Un usuario de AT&T denunció hace escasos meses el robo de 24 millones de dólares en criptomonedas a causa, según su demanda, de la mala gestión de sus datos personales por parte de la empresa tecnológica. Se trata de un gran inversor que sufrió un primer ataque en su teléfono móvil que permitió a los delincuentes descubrir que tenía servicios contratados con AT&T, empresa que disponía de los datos necesarios para acceder a la tarjeta SIM de la víctima. Así, un segundo ataque habría conseguido sustraer estos datos, permitiendo a los hackers superar los controles de seguridad y acceder a varias cuentas financieras del usuario.

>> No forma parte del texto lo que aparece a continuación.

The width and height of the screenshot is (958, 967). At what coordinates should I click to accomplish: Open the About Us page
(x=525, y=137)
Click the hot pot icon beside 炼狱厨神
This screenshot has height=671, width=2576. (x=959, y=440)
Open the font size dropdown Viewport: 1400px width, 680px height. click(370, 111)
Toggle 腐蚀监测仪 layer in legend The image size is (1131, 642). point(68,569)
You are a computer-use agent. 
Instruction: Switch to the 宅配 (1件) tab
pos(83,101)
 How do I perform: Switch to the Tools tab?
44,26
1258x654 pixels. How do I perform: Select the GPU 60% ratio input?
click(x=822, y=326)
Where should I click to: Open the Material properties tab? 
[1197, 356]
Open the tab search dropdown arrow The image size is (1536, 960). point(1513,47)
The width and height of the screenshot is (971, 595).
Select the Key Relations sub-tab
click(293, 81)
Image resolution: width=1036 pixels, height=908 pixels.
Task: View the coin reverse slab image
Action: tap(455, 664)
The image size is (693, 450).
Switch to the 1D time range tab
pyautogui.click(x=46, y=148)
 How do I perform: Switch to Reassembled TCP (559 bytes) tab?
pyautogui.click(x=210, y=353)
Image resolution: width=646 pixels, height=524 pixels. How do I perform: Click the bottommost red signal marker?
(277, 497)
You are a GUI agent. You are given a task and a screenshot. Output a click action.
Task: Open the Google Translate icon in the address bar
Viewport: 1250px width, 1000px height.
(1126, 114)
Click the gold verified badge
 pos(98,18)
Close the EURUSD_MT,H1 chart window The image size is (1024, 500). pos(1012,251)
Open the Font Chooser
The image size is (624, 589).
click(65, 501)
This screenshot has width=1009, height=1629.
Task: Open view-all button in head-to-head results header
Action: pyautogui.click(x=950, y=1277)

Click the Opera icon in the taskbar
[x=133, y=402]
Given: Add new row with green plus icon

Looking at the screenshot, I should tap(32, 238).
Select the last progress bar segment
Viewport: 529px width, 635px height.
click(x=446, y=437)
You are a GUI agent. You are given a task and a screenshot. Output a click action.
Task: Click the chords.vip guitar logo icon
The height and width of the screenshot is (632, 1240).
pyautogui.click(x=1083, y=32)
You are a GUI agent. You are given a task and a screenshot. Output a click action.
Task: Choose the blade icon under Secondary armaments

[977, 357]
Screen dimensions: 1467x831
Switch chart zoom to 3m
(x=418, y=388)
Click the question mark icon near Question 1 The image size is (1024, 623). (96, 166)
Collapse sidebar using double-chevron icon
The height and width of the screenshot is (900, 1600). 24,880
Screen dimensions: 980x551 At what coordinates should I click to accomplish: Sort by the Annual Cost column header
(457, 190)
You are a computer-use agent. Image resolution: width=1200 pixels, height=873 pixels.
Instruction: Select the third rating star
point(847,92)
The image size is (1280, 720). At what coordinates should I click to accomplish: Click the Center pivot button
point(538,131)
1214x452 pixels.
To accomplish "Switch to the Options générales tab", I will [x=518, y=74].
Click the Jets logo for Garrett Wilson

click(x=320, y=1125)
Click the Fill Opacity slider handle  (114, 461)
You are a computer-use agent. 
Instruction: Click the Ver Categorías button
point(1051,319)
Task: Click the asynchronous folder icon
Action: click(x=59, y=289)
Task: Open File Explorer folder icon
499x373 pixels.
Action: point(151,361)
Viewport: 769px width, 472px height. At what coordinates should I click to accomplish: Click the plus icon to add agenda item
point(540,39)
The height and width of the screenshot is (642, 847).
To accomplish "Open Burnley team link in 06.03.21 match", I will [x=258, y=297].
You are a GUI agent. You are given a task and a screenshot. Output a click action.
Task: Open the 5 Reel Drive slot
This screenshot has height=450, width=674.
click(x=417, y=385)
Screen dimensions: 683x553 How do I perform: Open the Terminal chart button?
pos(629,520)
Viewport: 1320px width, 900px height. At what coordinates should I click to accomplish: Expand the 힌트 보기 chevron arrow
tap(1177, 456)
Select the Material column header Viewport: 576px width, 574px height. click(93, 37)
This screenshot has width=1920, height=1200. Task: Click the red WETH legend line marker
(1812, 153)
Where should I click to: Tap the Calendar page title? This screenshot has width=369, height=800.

No es, desde luego, una técnica fácil de ejecutar para los ciberdelincuentes pero qué duda cabe de que si el botín es suculento (24 millones de dólares lo son), siempre habrá alguna mente malintencionada trabajando en ello. El sistema de seguridad que sufrió el ataque que hemos narrado era el conocido como 2FA, muy utilizado en el ámbito corporativo. Los expertos alertan de que para poder hacer uso de este mecanismo con seguridad conviene extremar las precauciones en la gestión de los números de teléfono. Esto es muy difícil de lograr si, por ejemplo, el director de una empresa sufre un hackeo en su teléfono móvil, exponiendo los números de sus empleados.

¿Qué medidas podrían adoptarse para mitigar los riesgos de este tipo de ataques? En primer lugar, resulta siempre aconsejable blindar las redes domésticas con protocolos de seguridad más exhaustivos (las redes privadas virtuales o VPN, por ejemplo). Las empresas más grandes podrían optar también por incorporar soluciones más avanzadas como las que ofrecen firmas especializadas como Key Accounts. Eso sí, ninguna de estas posibilidades dará plenas garantías si los empleados no se rigen por la más elemental prudencia en cuanto a la gestión de datos personales.